Review! Please! So, as you see Peeta is going in the games….

I may not be able to edit the story very often, because I'm traveling a lot, but I'll try to get a chapter in at least every week.

I do not own the Hunger Games or the characters. If I did, Finnick, Prim and Rue wouldn't have died.

As if in a trance, I can sense what will happen next. Primrose walks towards the stage determinedly, her face clenched determinedly, the back of her blouse hanging out like the tail of a duck. Katniss, Prim's sister, cries out, "Prim!" She shoves her way through the crowd, pushing past Lenya. She reaches Prim, and pushes her out of the way. "I volunteer!" She shouts. "I volunteer as tribute!" I knew it.

Prim is protesting now, but the guy who was in our bakery this morning, Yale-no wait, it was Gale, picks her up and takes her away, despite the protests. "Well, bravo!" Effie gushes, proud to have some action in our district for once. "That's the spirit of the games! What's your name?" Katniss is obviously scared, yet trying to conceal it. "Katniss Everdeen," she says. "I bet my buttons that was your sister. Don't want her to steal all the glory, do we? Come on everybody! Let's give a big round of applause to our newest tribute!" Effie says, delighted.

I don't clap. Nobody does. The horror of the idea that Katniss volunteered for glory, not that I like her, the very idea of the hunger games. It's barbaric. This is the best we can do to say we do not approve. That this is wrong, the Capitol is wrong. Somewhere in the crowd, an old man holds three fingers of his left hand to his lips, and hold it out to Katniss. Another, and another repeat the farewell. I do to. It is the most meaningful goodbye we can give, and though I do not like Katniss, I recognize her spirit in saving her sister.

Suddenly, Haymitch comes staggering across stage to "congragulate" Katniss. He throws an arm around her shoulders totally drunk. I hold back a laugh. "Look at her! Look at this one!" He says, swaying. "I like her! She's got lots of spunk! More than you! And you!" I share an amused glance with Lenya, though the situation is serious. Haymitch might actually be mocking the capitol, but we never get to find out, because Haymitch falls off the stage, and knocks himself out.

A stretcher whisks Haymitch away, and Effie, in an effort to dismiss him, hurriedly reaches into the boy's ball and pulls out a name.
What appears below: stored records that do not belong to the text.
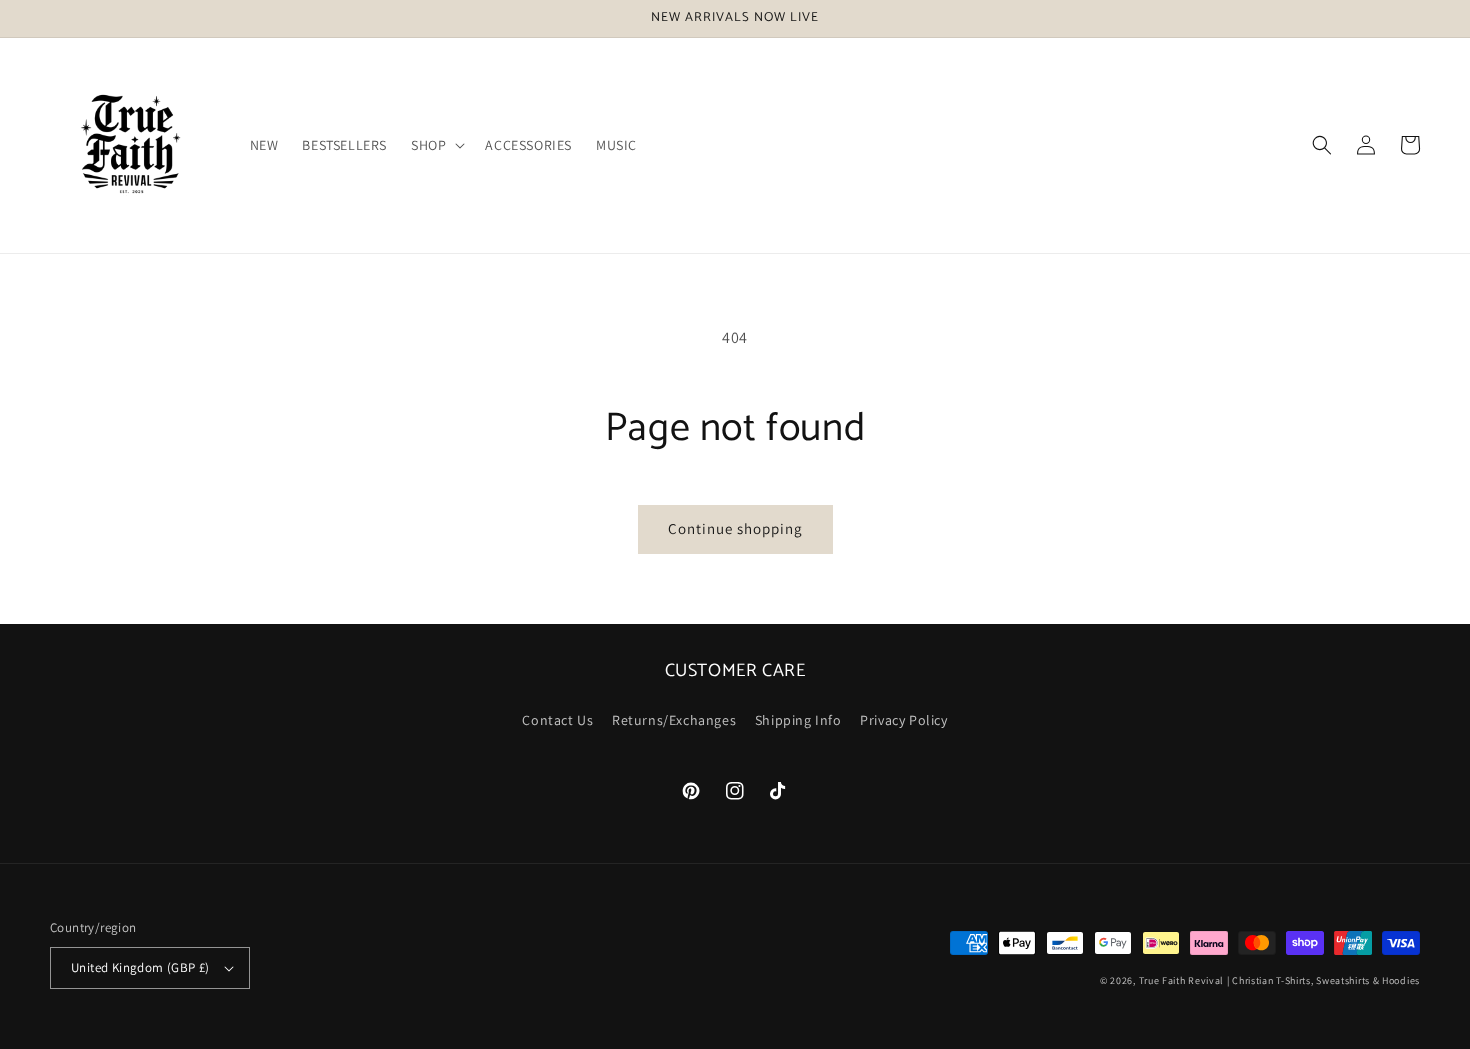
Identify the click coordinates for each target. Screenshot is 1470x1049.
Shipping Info (798, 720)
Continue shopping (735, 528)
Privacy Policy (903, 720)
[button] (436, 145)
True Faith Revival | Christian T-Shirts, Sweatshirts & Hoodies (1279, 980)
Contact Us (557, 720)
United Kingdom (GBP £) (140, 967)
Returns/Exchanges (674, 720)
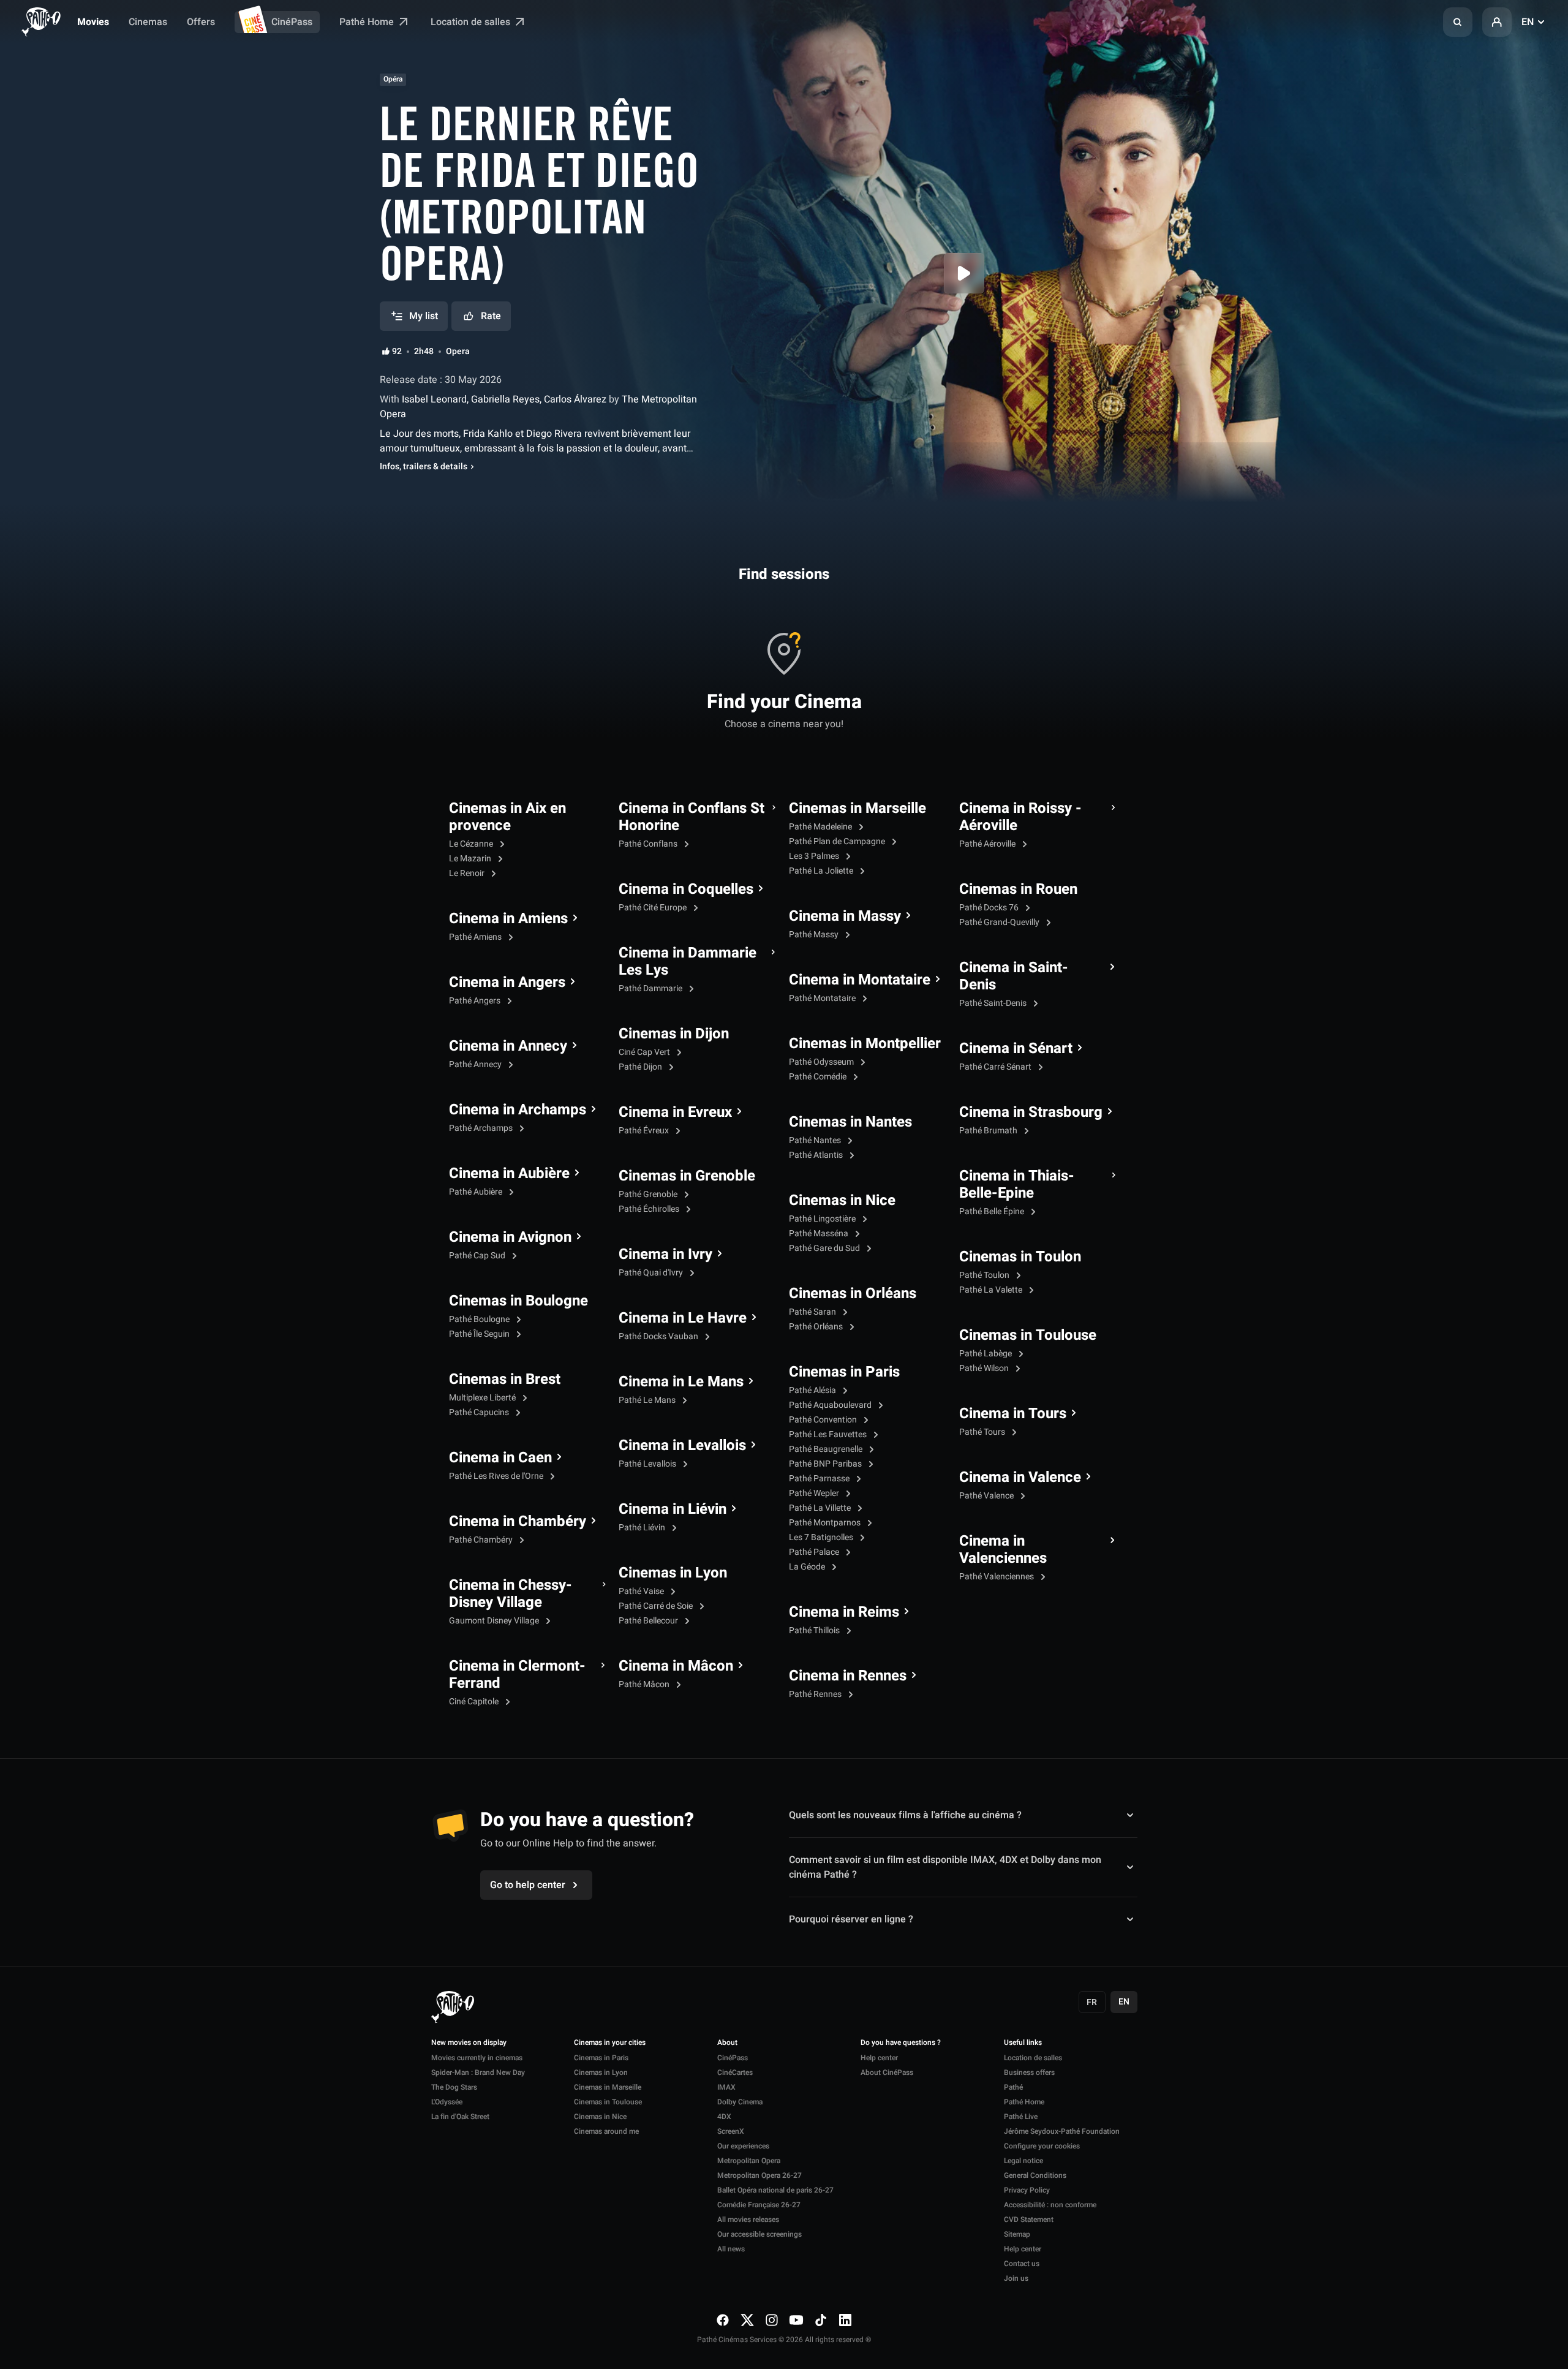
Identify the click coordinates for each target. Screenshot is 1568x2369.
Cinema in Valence (1020, 1477)
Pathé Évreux (645, 1130)
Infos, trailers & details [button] (423, 467)
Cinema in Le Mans (681, 1382)
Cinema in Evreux (675, 1112)
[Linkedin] (845, 2320)
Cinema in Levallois (682, 1445)
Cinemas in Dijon (674, 1034)
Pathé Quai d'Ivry (652, 1272)
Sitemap (1017, 2234)
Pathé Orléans (817, 1326)
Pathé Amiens (476, 937)
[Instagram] (771, 2320)
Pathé (1013, 2087)
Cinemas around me (606, 2131)
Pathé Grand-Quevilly (1000, 922)
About (727, 2043)
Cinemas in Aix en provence (507, 817)
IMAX (726, 2087)
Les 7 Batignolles (822, 1537)
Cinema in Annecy (508, 1046)
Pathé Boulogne (480, 1319)
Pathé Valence (987, 1495)
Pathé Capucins (480, 1412)
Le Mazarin (471, 858)
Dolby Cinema (740, 2101)
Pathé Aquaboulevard (831, 1405)
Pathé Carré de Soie (657, 1606)
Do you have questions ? (901, 2043)
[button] (1457, 22)
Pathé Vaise (642, 1591)
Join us (1016, 2278)
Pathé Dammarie (651, 988)
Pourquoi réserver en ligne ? (851, 1919)
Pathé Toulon (985, 1275)
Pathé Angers (475, 1000)
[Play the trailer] (964, 273)
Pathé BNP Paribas (826, 1463)
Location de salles (472, 22)
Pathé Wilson (985, 1368)
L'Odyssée (446, 2101)
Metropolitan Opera (748, 2160)
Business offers (1029, 2072)
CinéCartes (735, 2072)
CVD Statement (1029, 2219)
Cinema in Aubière (509, 1173)
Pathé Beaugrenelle (826, 1449)
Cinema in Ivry (665, 1254)
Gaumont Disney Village (495, 1620)
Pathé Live (1021, 2116)
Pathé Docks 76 (989, 907)
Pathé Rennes (816, 1694)
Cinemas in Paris (844, 1372)
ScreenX (730, 2131)
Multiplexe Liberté (483, 1397)
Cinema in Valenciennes (1003, 1550)
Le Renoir (467, 873)
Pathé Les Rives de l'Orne (497, 1476)
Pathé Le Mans (648, 1400)
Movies (93, 22)
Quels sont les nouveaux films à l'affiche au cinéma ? (905, 1815)
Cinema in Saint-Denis (1013, 976)
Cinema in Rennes (848, 1676)
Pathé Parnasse (820, 1478)
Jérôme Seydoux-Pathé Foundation (1062, 2131)
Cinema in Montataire (859, 980)
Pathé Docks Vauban (659, 1336)
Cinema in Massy (845, 916)
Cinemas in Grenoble (687, 1176)
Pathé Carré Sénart (996, 1066)
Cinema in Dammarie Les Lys (687, 962)
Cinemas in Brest (504, 1379)
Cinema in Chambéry (517, 1521)
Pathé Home (367, 22)
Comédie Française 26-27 (759, 2204)
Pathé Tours (983, 1432)
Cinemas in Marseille (857, 808)
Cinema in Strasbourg (1030, 1112)
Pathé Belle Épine (992, 1211)
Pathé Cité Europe (653, 907)
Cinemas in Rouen (1018, 889)
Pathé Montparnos (825, 1522)
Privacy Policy (1027, 2190)
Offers (201, 22)
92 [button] (397, 352)
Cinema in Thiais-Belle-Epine (1016, 1185)
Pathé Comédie (818, 1076)
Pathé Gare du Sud (825, 1248)
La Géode (808, 1566)
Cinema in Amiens (508, 919)
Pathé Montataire (823, 998)
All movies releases (748, 2219)
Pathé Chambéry (481, 1539)
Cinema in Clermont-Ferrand (517, 1675)
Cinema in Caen (500, 1458)
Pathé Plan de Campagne (838, 841)
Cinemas (148, 22)
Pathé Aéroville (988, 843)
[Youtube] (796, 2320)
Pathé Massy (814, 934)
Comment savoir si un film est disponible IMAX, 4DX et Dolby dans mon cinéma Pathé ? (945, 1867)
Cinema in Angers (507, 982)
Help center (879, 2057)
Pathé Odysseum (822, 1062)
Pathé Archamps (481, 1128)
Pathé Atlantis (817, 1155)
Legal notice (1023, 2160)
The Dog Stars (454, 2087)
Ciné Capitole (474, 1701)
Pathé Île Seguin (480, 1334)
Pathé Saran (813, 1311)
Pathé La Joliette (822, 870)
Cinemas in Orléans (852, 1293)
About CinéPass (887, 2072)
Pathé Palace (815, 1552)
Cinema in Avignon (510, 1237)
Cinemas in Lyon (673, 1573)
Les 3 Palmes (815, 856)
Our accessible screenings (759, 2234)
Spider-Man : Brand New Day (478, 2072)
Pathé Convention (824, 1419)
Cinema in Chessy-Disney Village (510, 1594)
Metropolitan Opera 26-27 (759, 2175)
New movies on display (469, 2043)
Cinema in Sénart (1015, 1048)
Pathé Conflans (649, 843)
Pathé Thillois (815, 1630)
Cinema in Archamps (517, 1110)
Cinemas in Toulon (1020, 1257)
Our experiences (743, 2146)
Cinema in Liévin (672, 1509)
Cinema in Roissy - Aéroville (1020, 817)
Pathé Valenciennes (997, 1576)
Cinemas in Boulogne (518, 1301)
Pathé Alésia (813, 1390)
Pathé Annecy (476, 1064)
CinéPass (291, 22)
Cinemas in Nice (842, 1200)
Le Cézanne (472, 843)
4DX (724, 2116)
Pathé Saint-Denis (993, 1003)
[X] (747, 2320)
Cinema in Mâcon (676, 1666)
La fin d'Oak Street (460, 2116)
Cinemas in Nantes (850, 1122)
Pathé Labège (986, 1353)
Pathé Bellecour (649, 1620)
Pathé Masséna (819, 1233)
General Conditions (1035, 2175)
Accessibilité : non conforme (1050, 2204)
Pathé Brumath (989, 1130)
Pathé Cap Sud (478, 1255)
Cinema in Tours (1012, 1414)
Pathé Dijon (641, 1066)
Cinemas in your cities (610, 2043)
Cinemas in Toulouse (1027, 1335)
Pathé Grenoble (649, 1194)
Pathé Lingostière (823, 1218)
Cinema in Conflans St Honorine (691, 817)
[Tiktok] (820, 2320)
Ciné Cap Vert (645, 1052)
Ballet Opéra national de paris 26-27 (775, 2190)
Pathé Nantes (816, 1140)
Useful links (1023, 2043)
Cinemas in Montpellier (865, 1043)
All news (731, 2248)
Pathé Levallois (648, 1463)
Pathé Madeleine (821, 826)
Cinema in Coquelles (686, 889)
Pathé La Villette (821, 1508)
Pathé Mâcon (645, 1684)
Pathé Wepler (815, 1493)
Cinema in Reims (844, 1612)
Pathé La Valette (991, 1289)
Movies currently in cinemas (476, 2057)
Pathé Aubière (476, 1191)
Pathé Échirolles (650, 1209)
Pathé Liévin (643, 1527)
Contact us (1021, 2263)
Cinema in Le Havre (683, 1318)
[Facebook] (722, 2320)
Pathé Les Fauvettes (829, 1434)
I don't even have time to wish that it isn't me before she's reading it out loud. "Peeta Mellark!"

The odds are definently not in my favor today. Not only am I tribute, but with Katniss Everdeen! My mind flashes back to our interaction 5 years ago. I was in the bakery, with my mother, baking. My mind wasn't there though, because I knew Lenya, who at the time was my best friend, and her family were going hungry tonight. So I burnt the bread. My mother slapt me, and told me to feed it to the pigs.

I went outside, and started tossing small pieces, waiting for her to go away. She finally did, and with a final, anxious glance towards the window, I prepared to sprint to Lenya's house. I would toss the loaves in the window. They couldn't reject them. Then, I saw her. At the time, I wasn't thinking straight. I thought she was Lenya, with her brown hair pulled back in a bun. So I tossed her the loaves, and jogged back inside. My mother beat me, because she had seen me. Seen me tossing the loaves to Katniss Everdeen.

That's how I remember Katniss. The girl who costed me a beating, and Lenya dinner. Since then, I've learned she's a whiny, arrogant brat who thinks she's better than everyone else, but that's not the point.

I see Lenya looking at me, panicked as I make my way up on stage. I can't afford to cry. It would be seen as a weakness, and that might just get me killed. Effie Trinket asks for volunteers, and I stare out hopefully, because just maybe Yamen will volunteer, just maybe I won't have to die. But that's not to be. Family devotion usually only goes so far on reaping day. The mayor begins to read the long dull Treaty of Treason as he does every year, but I'm not listening, hoping desperately that this is all a dream, that I won't have to kill. Well, with 24 of us in there, the odds are I'll be killed. First.

Of course, the odds have not been very dependable of late.